• [RECORDED DATA]:
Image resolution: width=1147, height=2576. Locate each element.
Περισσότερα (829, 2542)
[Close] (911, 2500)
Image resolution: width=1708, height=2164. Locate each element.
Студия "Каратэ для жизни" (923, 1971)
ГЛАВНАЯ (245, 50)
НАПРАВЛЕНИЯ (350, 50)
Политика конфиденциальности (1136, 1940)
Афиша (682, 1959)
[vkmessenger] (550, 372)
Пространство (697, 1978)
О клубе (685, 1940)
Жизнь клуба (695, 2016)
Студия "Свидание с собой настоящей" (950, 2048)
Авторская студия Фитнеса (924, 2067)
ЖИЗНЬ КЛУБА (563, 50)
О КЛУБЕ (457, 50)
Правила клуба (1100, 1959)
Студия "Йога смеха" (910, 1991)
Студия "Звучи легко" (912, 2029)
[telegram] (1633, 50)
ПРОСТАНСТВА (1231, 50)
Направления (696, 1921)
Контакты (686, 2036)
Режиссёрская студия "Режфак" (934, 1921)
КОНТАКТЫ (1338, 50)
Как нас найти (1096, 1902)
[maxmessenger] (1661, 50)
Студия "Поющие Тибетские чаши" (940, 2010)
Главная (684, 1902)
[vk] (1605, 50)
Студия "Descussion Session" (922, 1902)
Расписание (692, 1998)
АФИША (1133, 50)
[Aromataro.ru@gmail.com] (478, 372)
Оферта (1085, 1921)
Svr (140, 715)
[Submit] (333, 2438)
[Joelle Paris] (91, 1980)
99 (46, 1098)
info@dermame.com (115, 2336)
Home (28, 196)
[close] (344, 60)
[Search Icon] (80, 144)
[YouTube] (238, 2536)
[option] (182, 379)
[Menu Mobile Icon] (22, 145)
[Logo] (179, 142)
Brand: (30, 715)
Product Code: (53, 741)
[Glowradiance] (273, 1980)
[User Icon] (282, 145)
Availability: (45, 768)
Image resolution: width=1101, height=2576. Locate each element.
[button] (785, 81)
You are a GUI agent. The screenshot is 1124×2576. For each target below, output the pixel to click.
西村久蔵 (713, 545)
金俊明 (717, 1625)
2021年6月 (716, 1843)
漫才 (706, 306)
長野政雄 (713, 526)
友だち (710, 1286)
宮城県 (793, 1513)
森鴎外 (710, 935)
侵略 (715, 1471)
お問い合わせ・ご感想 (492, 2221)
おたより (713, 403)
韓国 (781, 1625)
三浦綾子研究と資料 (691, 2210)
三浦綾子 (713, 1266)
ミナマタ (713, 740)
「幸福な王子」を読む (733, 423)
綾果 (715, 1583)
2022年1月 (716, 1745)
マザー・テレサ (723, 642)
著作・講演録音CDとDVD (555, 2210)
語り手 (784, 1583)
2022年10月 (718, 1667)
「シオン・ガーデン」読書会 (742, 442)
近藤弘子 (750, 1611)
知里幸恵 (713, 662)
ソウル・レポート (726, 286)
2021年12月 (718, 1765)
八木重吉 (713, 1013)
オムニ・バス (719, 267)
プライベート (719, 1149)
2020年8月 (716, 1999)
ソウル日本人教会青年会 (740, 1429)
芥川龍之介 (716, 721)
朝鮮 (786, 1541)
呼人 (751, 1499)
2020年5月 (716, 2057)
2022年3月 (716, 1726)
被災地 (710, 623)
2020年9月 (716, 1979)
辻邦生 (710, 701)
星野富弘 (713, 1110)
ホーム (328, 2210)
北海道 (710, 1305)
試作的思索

• [YOUR INSTRUCTIONS]: Locate "ミナマタ (713, 740)" in the data above. Then repeat, exactly, its line and each line after it through the last, adding nothing.

• [TASK RESULT]:
ミナマタ (713, 740)
「幸福な王子」を読む (733, 423)
綾果 (715, 1583)
2022年1月 (716, 1745)
マザー・テレサ (723, 642)
著作・講演録音CDとDVD (555, 2210)
語り手 (784, 1583)
2022年10月 (718, 1667)
「シオン・ガーデン」読書会 (742, 442)
近藤弘子 (750, 1611)
知里幸恵 (713, 662)
ソウル・レポート (726, 286)
2021年12月 (718, 1765)
八木重吉 (713, 1013)
オムニ・バス (719, 267)
プライベート (719, 1149)
2020年8月 (716, 1999)
ソウル日本人教会青年会 (740, 1429)
芥川龍之介 (716, 721)
朝鮮 (786, 1541)
呼人 (751, 1499)
2020年5月 (716, 2057)
2022年3月 (716, 1726)
被災地 (710, 623)
2020年9月 (716, 1979)
辻邦生 (710, 701)
星野富弘 (713, 1110)
ホーム (328, 2210)
北海道 (710, 1305)
試作的思索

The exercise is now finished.